Lines of data:
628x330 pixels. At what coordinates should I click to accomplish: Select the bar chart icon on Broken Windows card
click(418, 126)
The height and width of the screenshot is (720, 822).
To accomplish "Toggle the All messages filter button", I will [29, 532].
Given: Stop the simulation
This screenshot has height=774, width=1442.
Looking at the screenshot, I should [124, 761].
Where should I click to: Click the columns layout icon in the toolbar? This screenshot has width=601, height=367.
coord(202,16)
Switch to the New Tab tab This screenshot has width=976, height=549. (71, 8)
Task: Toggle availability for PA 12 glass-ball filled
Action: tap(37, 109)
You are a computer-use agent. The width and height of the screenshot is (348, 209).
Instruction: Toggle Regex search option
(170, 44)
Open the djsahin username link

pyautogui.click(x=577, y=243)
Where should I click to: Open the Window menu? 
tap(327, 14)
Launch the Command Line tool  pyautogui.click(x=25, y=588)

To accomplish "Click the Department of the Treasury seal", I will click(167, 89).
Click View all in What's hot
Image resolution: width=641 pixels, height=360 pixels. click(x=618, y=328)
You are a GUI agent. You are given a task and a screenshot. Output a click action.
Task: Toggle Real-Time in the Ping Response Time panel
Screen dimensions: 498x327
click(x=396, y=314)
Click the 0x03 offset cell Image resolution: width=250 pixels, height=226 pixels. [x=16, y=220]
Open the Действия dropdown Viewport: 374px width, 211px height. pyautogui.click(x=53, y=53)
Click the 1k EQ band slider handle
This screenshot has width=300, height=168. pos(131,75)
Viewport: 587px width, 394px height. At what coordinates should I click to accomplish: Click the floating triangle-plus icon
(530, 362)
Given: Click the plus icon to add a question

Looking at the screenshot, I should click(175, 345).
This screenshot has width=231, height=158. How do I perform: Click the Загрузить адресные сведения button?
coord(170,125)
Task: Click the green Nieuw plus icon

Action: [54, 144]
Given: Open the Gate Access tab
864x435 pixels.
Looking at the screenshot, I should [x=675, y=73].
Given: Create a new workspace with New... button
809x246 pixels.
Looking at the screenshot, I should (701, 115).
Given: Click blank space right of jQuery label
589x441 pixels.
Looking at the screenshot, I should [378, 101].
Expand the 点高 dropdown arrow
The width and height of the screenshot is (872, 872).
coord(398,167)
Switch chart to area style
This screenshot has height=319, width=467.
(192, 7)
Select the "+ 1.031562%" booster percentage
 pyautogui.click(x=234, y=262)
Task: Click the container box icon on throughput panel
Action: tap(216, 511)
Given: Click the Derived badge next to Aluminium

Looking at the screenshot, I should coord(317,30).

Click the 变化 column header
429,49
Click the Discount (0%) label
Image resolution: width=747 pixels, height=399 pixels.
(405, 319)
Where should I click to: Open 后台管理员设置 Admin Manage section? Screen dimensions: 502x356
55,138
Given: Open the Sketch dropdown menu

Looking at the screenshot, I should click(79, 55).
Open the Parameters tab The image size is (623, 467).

* To be done: Pick out each row above that contains the string "should" and copy it in full. Treat uppercase and lowercase letters as different.

* Written reply:
628x330 pixels. At what coordinates should I click to accomplish: Select the bar chart icon on Broken Windows card
Looking at the screenshot, I should [124, 761].
Where should I click to: Click the columns layout icon in the toolbar? This screenshot has width=601, height=367.
Where should I click to: Open the Window menu? 
Viewport: 587px width, 394px height. At what coordinates should I click to accomplish: Click the floating triangle-plus icon
Looking at the screenshot, I should click(175, 345).
Looking at the screenshot, I should [x=675, y=73].
Looking at the screenshot, I should (701, 115).
Looking at the screenshot, I should [378, 101].
Looking at the screenshot, I should coord(317,30).
Where should I click to: Open 后台管理员设置 Admin Manage section? Screen dimensions: 502x356
Looking at the screenshot, I should click(79, 55).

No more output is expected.